Después, con los ojos fijos en la carretera, expuso su teoría en honor de Coy. El gabinete de la Pesquisa Secreta no fue tan secreto, después de todo. Hubo una filtración, un indicio de lo que se preparaba. Tal vez los jesuitas tenían allí un informador, o intuyeron la maniobra.
—De todos los miembros del gabinete —explicó Tánger—, sólo uno de ellos no era
tomista
puro: el conde de Aranda podía ser considerado, si no
amigo del cuarto voto
, sí más favorable a los ignacianos que los radicales Roda, Campomanes y los otros. Quizá fue él mismo quien dejó caer las palabras oportunas en el oído de su contertulio, el padre Nicolás Escobar… No debió de pasar de una confidencia, o una palabra. Pero entre aquella gente hecha de astucias y diplomacias, hasta un silencio podía leerse como un mensaje.
Tánger calló unos instantes, dejando a Coy el trabajo de imaginar época y personajes. Su mano izquierda descansaba encima de la rodilla izquierda, sobre la falda de algodón azul, a escasos centímetros del cambio de marchas. Coy la rozaba a veces, al pasar de cuarta a quinta en las rectas, o cuando reducía antes de girar el volante.
—Y entonces —prosiguió ella— la dirección de los jesuitas españoles ideó un plan.

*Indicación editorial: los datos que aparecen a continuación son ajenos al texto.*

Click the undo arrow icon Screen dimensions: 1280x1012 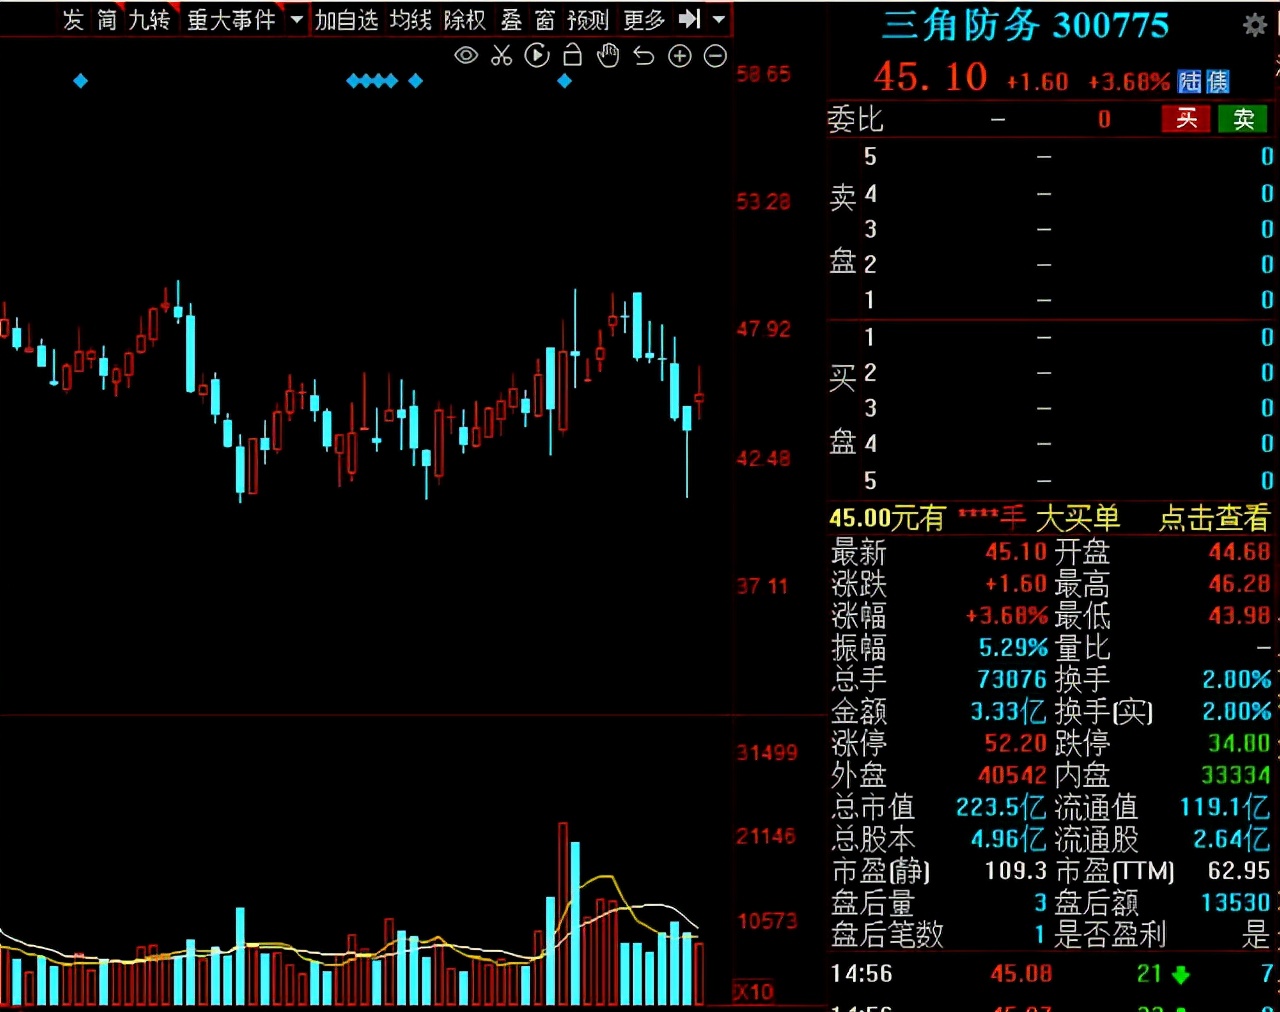point(644,57)
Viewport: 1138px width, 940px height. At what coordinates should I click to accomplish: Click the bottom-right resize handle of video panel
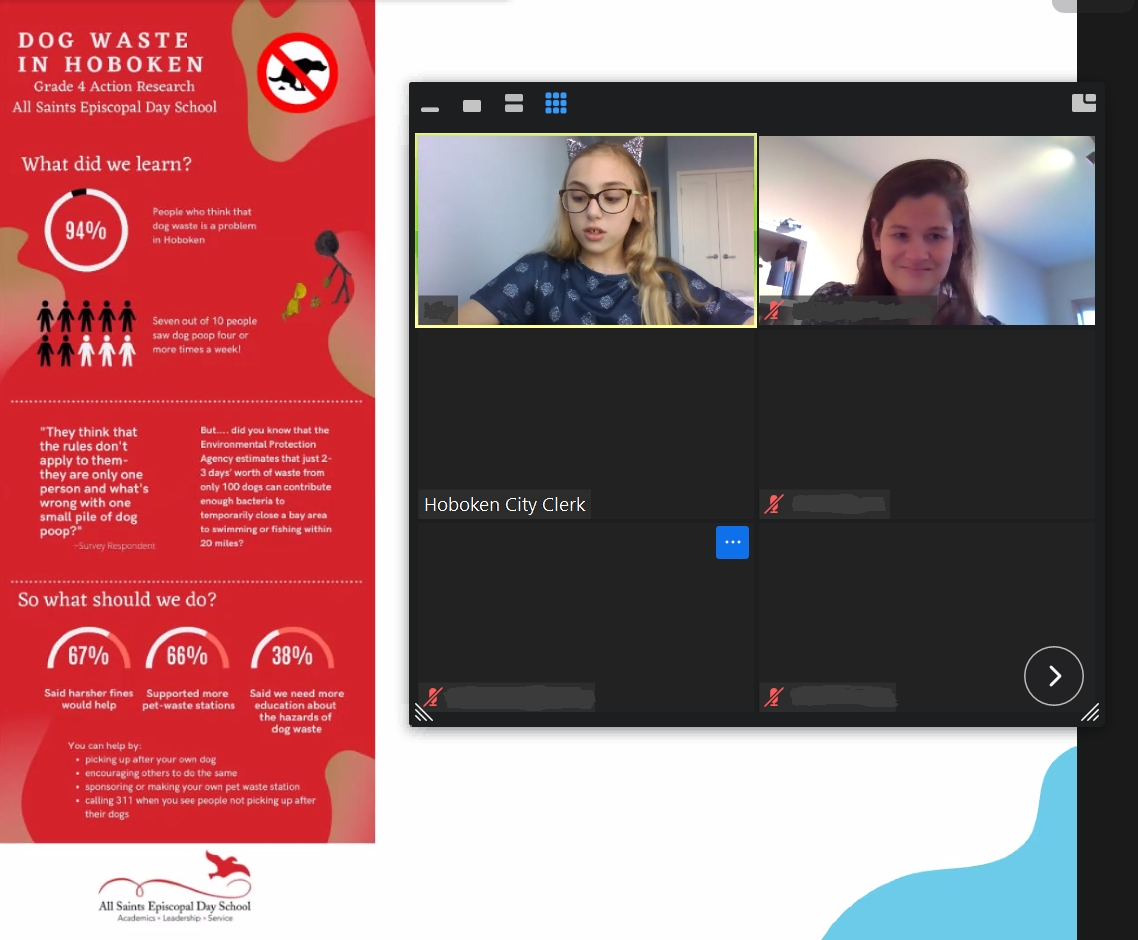tap(1090, 712)
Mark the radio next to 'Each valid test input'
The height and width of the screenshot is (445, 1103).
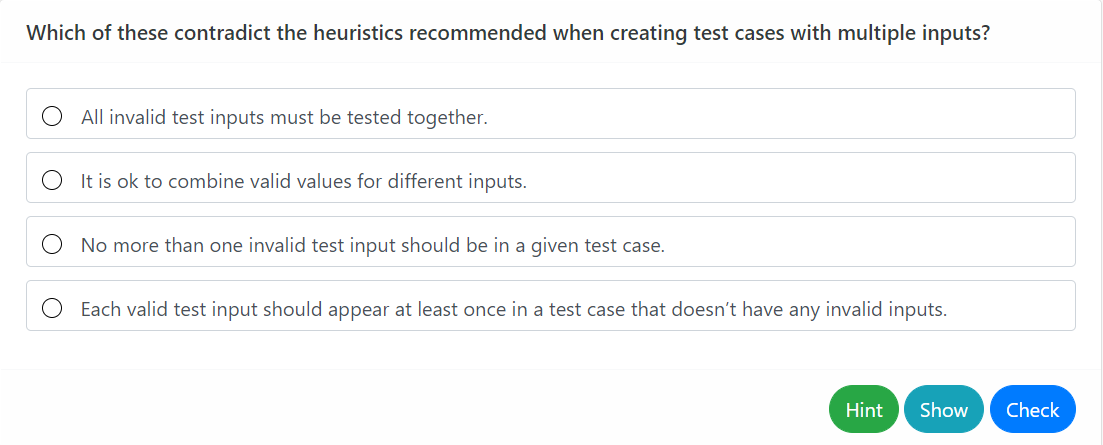pyautogui.click(x=53, y=309)
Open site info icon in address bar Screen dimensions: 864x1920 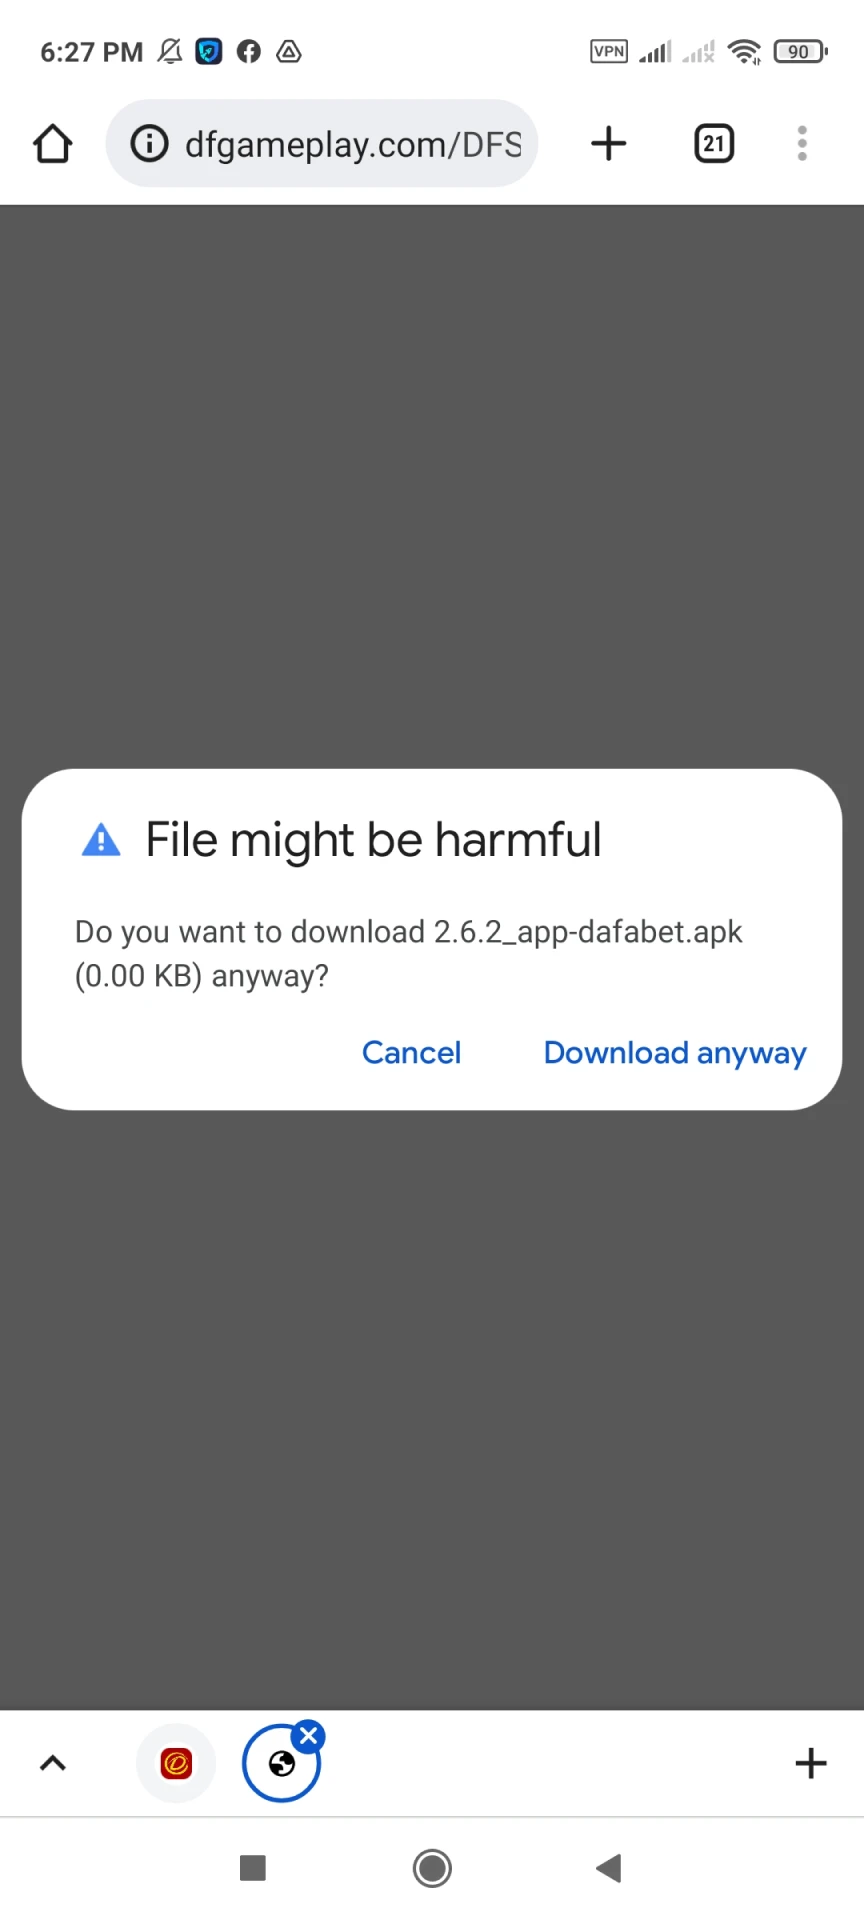click(149, 144)
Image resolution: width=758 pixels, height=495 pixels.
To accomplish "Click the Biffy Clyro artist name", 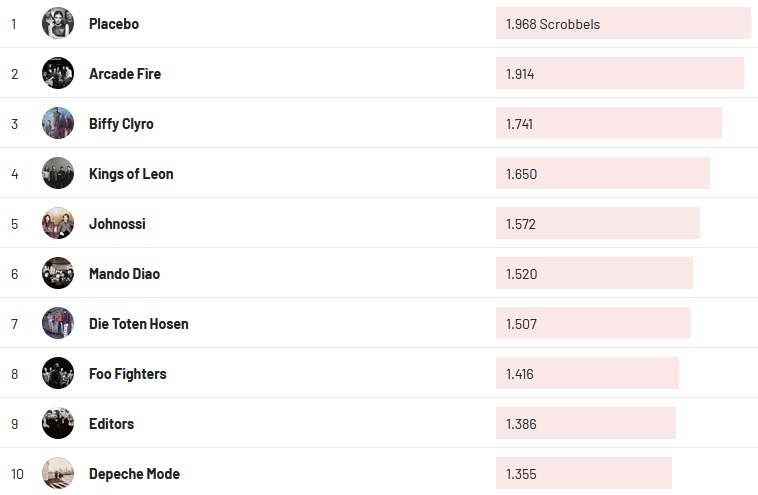I will point(121,123).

Volvió a callar de nuevo, con aquello en el aire. Debería escribir novelas, pensó él, admirado. Maneja como nadie los puntos suspensivos. Y además, no sé lo que habrá de real en sus certezas, pero nunca vi a nadie afirmarlas con ese aplomo. Sin contar el modo de soltar sedal poco a poco: lo justo de flojo para que no escape el pez, lo justo de tenso para que se mantenga enganchado hasta clavarle un arpón en las agallas.
—Un plan arriesgado —continuó al fin Tánger que ni siquiera garantizaba el éxito… Pero que se basaba en el conocimiento de la condición humana y de la situación política española. Por supuesto, también en el conocimiento de Pedro Pablo Abarca, duque de Aranda.